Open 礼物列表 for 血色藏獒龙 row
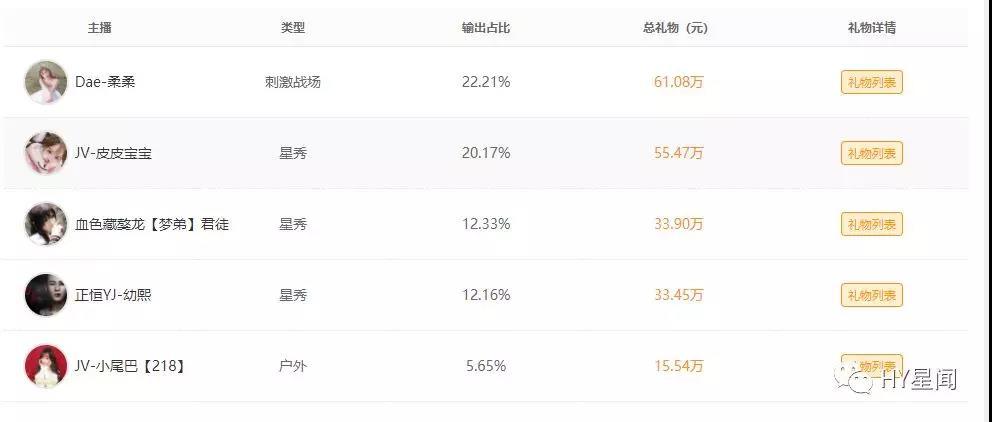This screenshot has width=992, height=422. click(x=871, y=224)
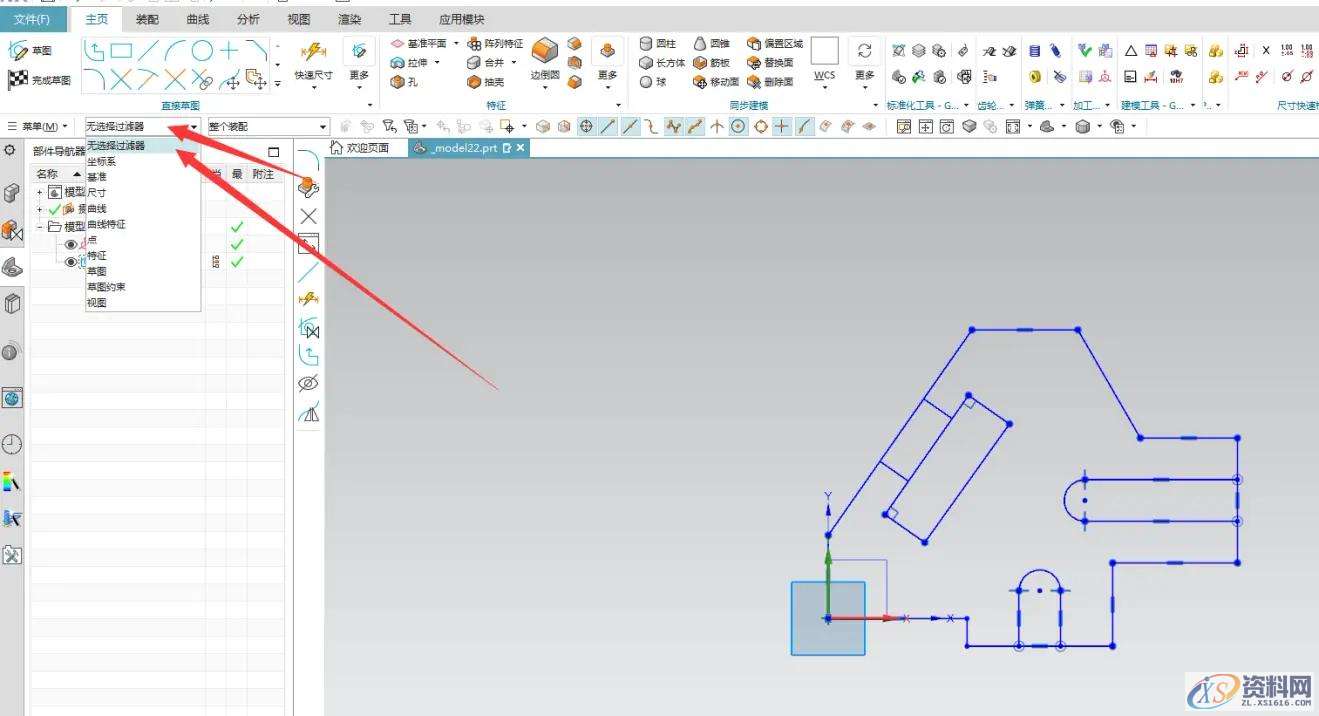Click the 圆柱 cylinder icon
1319x716 pixels.
pos(646,44)
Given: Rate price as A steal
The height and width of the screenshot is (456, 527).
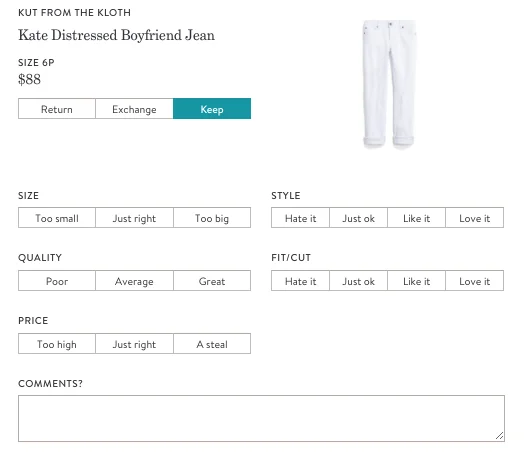Looking at the screenshot, I should coord(212,343).

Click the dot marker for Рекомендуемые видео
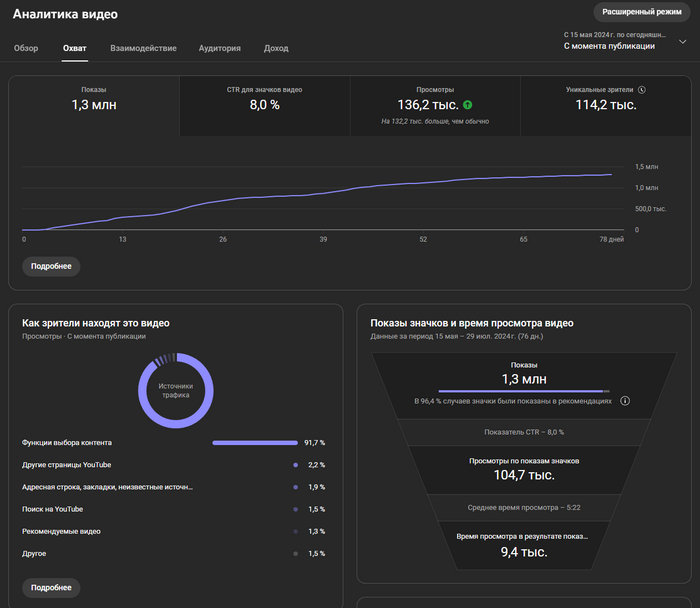point(296,531)
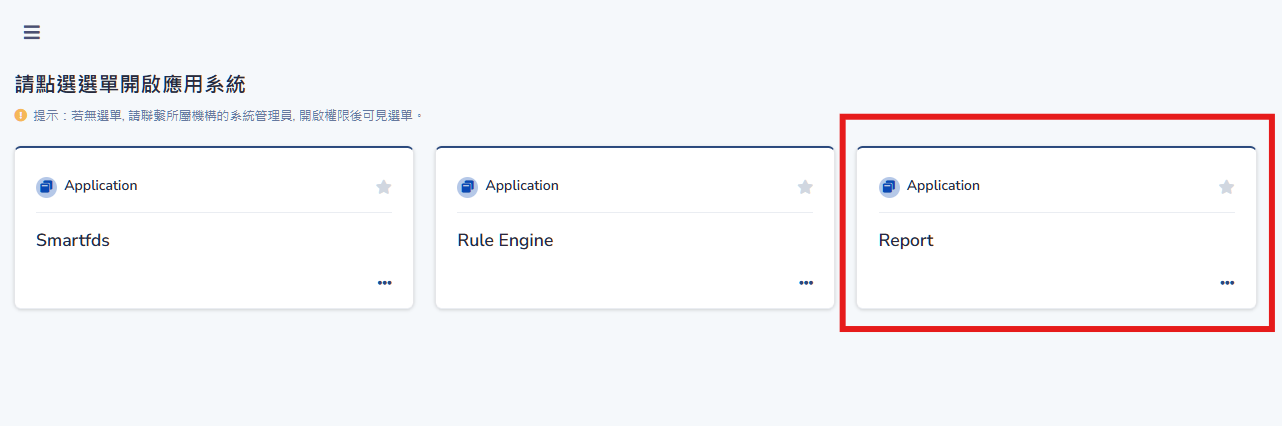Click the Smartfds card application icon
Screen dimensions: 1282x426
point(46,187)
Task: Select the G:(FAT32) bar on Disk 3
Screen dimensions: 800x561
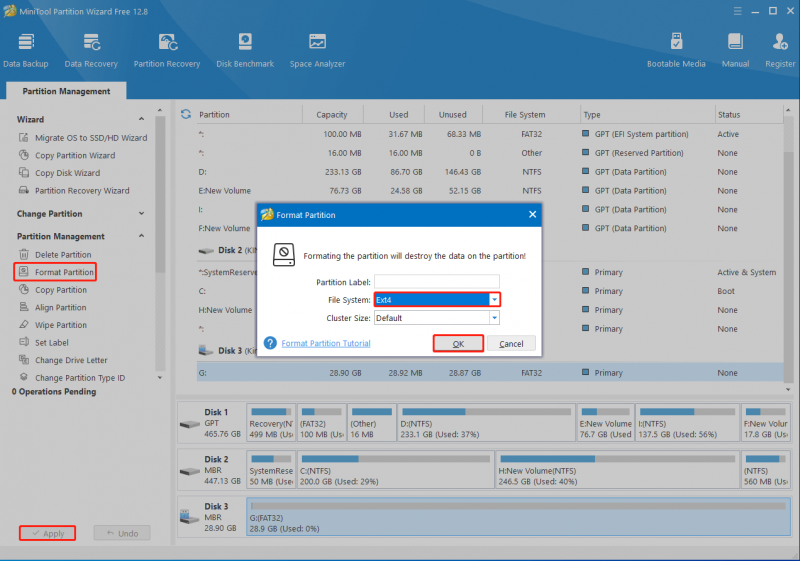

**********

### PROBLEM TO SOLVE
Restate all of the material word for word, leaving every picture out.

### RESPONSE TO THE TASK
Open 礼物列表 for 血色藏獒龙 row
This screenshot has width=992, height=422. click(x=871, y=224)
Click the 圆柱 cylinder icon
1319x716 pixels.
pos(646,44)
Given: Rate price as A steal
The height and width of the screenshot is (456, 527).
Looking at the screenshot, I should coord(212,343).

Click the dot marker for Рекомендуемые видео
point(296,531)
Click the Smartfds card application icon
Screen dimensions: 1282x426
point(46,187)
Task: Select the G:(FAT32) bar on Disk 3
Screen dimensions: 800x561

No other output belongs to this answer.